Pictures stay out of the copy. Transcribe exactly, and only, the line with "Task: Click the" through the last line of the entries below.

Collected data
----------------

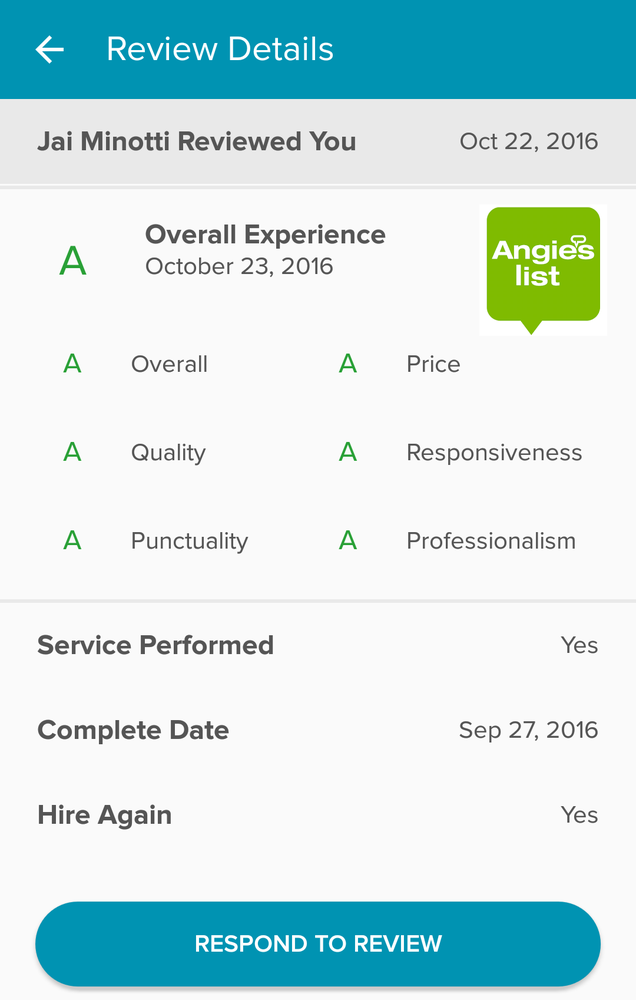Tap the Complete Date label
The height and width of the screenshot is (1000, 636).
[x=133, y=730]
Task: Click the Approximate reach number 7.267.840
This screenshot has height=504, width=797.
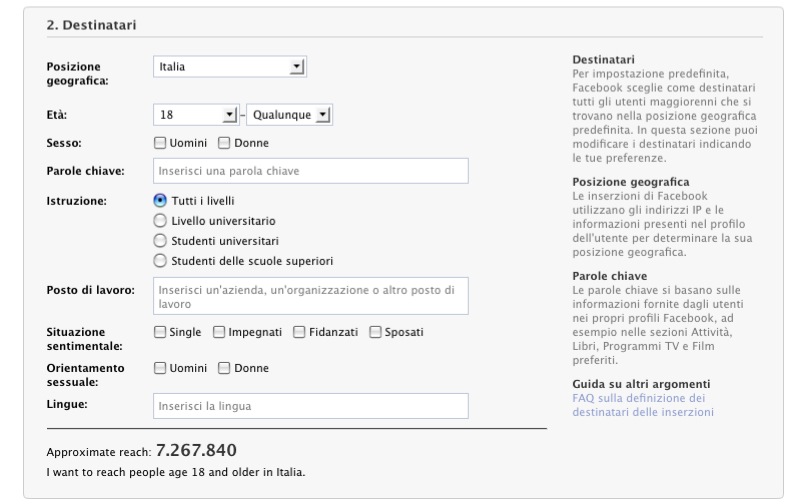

----------------

REPLY TO THE EXERCISE ▸
Task: Click the Approximate reach number 7.267.840
This screenshot has height=504, width=797.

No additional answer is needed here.